Egotist Richard Barstow, who directed Ringling-Barnum for many years, meets his equal and nearly ends up on the couch. Here’s the Great One in 1954, writing a letter to his boss, John Ringling North: “I beg of you to protect me from this mad man Barbette, as I cannot function with him screaming and interfering.” I read it to Sarasota friend Robert Mitchell over the phone, and Bob’s howling laugh was worth the sharing. “Barbette could be pretentious.” BTW, Bob remembered watching the great Clyde Beatty in 1952 up in Portland. “Everybody sat straight up in their seats.” So did we down in Santa Rosa....

And while we’re back in the glorious fifties, here’s Mr. North himself, memo writer, unhappy over ragged performances opening night, 1951, and holding no sacred cow sacred (go, Mr. North!): “Throw out Lou Jacobs’ car gag. He didn’t get the idea the opening night.” ... Okay, so keep it in? ... “Tell Arthur to tell Castle that I would wish him to be as good as he was when I first discovered him.... rather than as good as he convinced Arthur he was when he wanted to engage him in place of Unus.”

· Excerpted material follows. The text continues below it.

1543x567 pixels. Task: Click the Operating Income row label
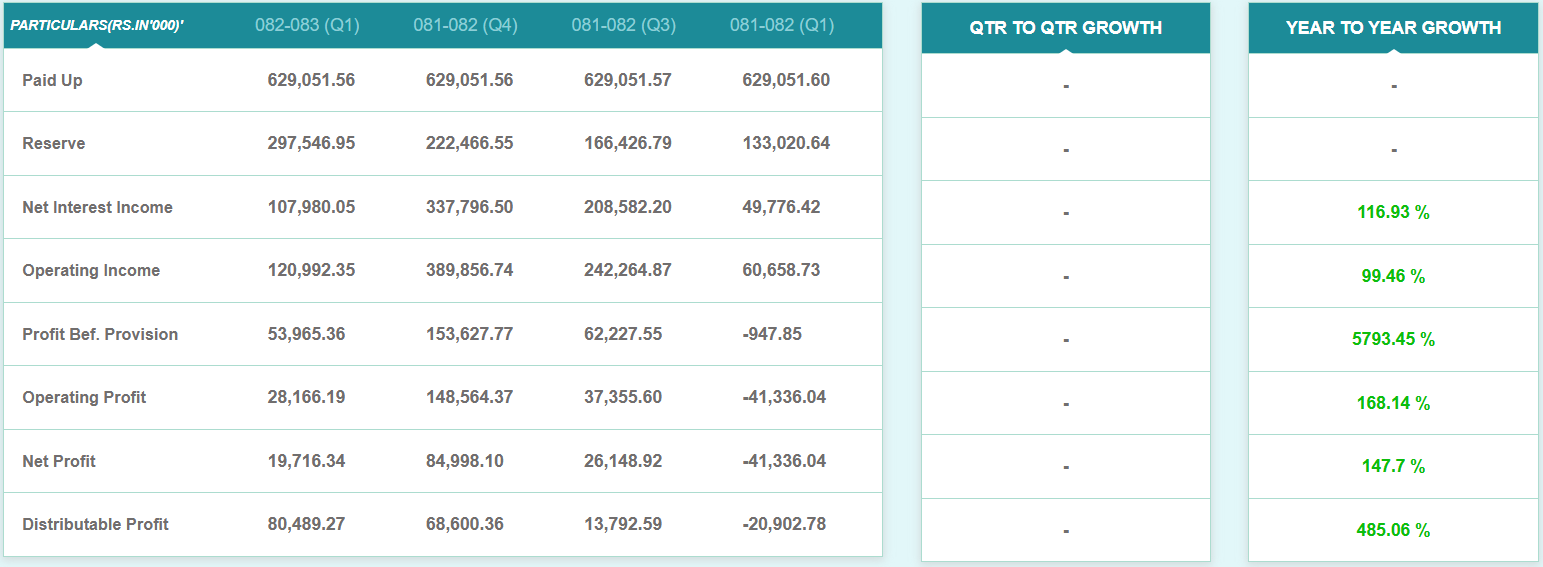pyautogui.click(x=91, y=271)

Bandwagon's Lane Talburt continues his survey of lovable Norma Davenport Cristiani, and in it, I read about one of the nicest guys I ever met, this during the summer when I “clowned” on Wallace Bros, and that would be Georgie Lake. Without a cloud to swing upon, the once thriving cross-dressing aerialist fell into clown alley, and there he is on the Wallace Bros. lot, 1961. He and another joey worked in drag. I neither dressed up nor down. Lake then suffered diabetes and a fondness for coca cola .... He and his long-time partner shared overnight space in the tail end of an animal semi. "Thursday night" was their night, and how they tried, they joked. Oh, what they did for love ... Young Russian wonder juggler, Vova Galchenko, profiled in depth by The New York Times. Protests idea of glitz and showmanship. Prefers technical mastery. Fails to dazzle at a world competition, his mastery on the ground. To be great you gotta deliver...

That Bella fella up there, David Hunt, flattering my blog (okay, pr may play a part, but, heck, I’m not about to review his trick any time soon): “It’s my reality check in,” writes David to David “only because your words often resonate my own sentiments about circus in the 21st century...” Glad to know I’m in sync somewhere, somehow. “We’re a long way to go but we’ve got dreams and I thank you for your perspective in helping me to stay focused on the ring, the tricks, and the mud.”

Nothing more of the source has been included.